L’automne se poursuivra avec les deux versions de L’Assemblée et The Assembly, par la nouvelle compagnie en résidence Porte Parole. Le texte est signé par Alex Ivanovici, Brett Watson, et Annabel Soutar, la pionnière du théâtre documentaire au Québec. « Annabel travaille toujours sur des sujets très polarisés, dira d’elle Ginette Noiseux, avec des protagonistes aux opinions complètement divergentes sur des sujets sensibles comme le port du voile, le féminisme actuel, le racisme, les dangers de l’immigration musulmane. Annabel est obsédée par l’idée de faire un théâtre permettant au citoyen de développer un dialogue, même quand on ne s’entend pas. » Ainsi, le public sera invité à prendre position pour ou contre, ce qui donnera un spectacle différent chaque soir.
L’année 2019 débutera au Théâtre Espace Go en s’inspirant d’un autre texte ancien, Electre de Sophocle, dans la mise en scène attendue de Serge Denoncourt et la scénographie éclatée de Guillaume Lord qui encerclera le public. Le nouveau texte a été écrit par Evelyne de la Chenelière à partir de la traduction mot à mot d’une helléniste. C’est Magalie Lépine-Blondeau qui jouera à contre-emploi le rôle terrifiant d’Electre, assoiffée de vengeance envers sa mère et l’amant de celle-ci suite au meurtre de son père.
Ginette Noiseux, qui est aussi une costumière de grande renommée, a accepté d’en signer les costumes. Elle dira : « Je suis très proche de Serge Denoncourt qui a déjà mis en scène Bérénice chez nous. Tous les deux, nous irons à Istanbul cet été pour nous imprégner des couleurs, des tissus, de l’iconographie du Proche-Orient. On veut vraiment être dépaysés, et porter le personnage d’Électre dans un autre univers. »

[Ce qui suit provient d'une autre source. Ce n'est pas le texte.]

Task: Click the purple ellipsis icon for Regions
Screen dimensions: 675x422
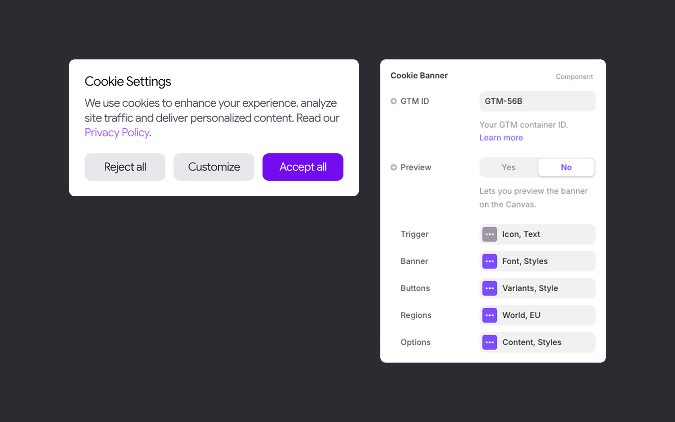Action: (489, 315)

En mars 2019, la metteure en scène toujours rigoureuse Brigitte Haentjens réalisera son projet de longue haleine de transposer au théâtre la vie et l’œuvre de la poétesse, chanteuse, musicienne et artiste visuelle américaine Patti Smith. Parce que la nuit, qu’elle a écrite avec le comédien Dany Boudreault, nous fera redécouvrir la discordante Patti Smith, surnommée « la femme corbeau » avec ses habits masculins et son comportement rebelle annonciateur, dès les années 70, de toute l’esthétique punk à venir.

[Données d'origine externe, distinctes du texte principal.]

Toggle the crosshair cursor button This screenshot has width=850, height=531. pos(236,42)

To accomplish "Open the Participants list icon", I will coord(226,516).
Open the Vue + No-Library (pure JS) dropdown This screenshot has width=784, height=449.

C’est Céline Bonnier qui incarnera la poétesse libre et radicale qui a fréquenté le photographe Robert Maplethorpe à New York, et puisé son inspiration en contre-culture chez Arthur Rimbaud aussi bien qu’auprès de William S. Burroughs. Trois musiciens, dont Bernard Falaise, seront sur scène.
Suivra Quartett, du grand auteur allemand Heiner Müller, qui s’était inspiré des personnages immoraux des Liaisons dangereuses de Laclos où le rituel du désir et de la séduction est aussi destructeur que charnel. Il faudra voir ce que fera de la marquise de Merteuil (Ève Pressault) et du vicomte de Valmont (Adrien Bletton), la metteure en scène en résidence Solène Paré. « Le public va la découvrir. On rencontre une artiste comme elle une fois aux 15 ans », dira à son sujet Ginette Noiseux.
En fin de saison, nous pourrions être surpris à nouveau par la pièce Strindberg, une mise en scène de Luce Pelletier qui viendra clore le Cycle scandinave du Théâtre de l’Opsis. Militant antiféministe violent, opposé à l’affranchissement des femmes, misogyne notoire entre génie et monstre du 19e siècle, le dramaturge suédois August Strindberg se fera prendre dans une souricière imaginée par Luce Pelletier.
À partir de la correspondance de l’auteur de Mademoiselle Julie et Le Songe avec ses trois ex-épouses, la metteure en scène a proposé à neuf auteures québécoises de se substituer aux trois femmes et de répondre à ces lettres comme elles auraient pu le faire aujourd’hui, même si l’on ne le saura jamais.
Parmi ces neuf auteures, on retrouvera Anaïs Barbeau-Lavalette, Emmanuelle Jimenez et Jennifer Tremblay. David Boutin incarnera le personnage méprisant et haïssable de Strindberg, avec entre autres à ses côtés Isabelle Blais et Christophe Baril. « C’est très culotté comme projet. J’adore ce défi-là !», s’exclame Ginette Noiseux en ajoutant qu’il avait provoqué beaucoup de questions à Go qui, il ne faut pas l’oublier, est issu du Théâtre Expérimental des Femmes, ayant fait avancer par leur art la cause des femmes ici, une mission qu’endosse encore à ce jour le Théâtre Espace Go.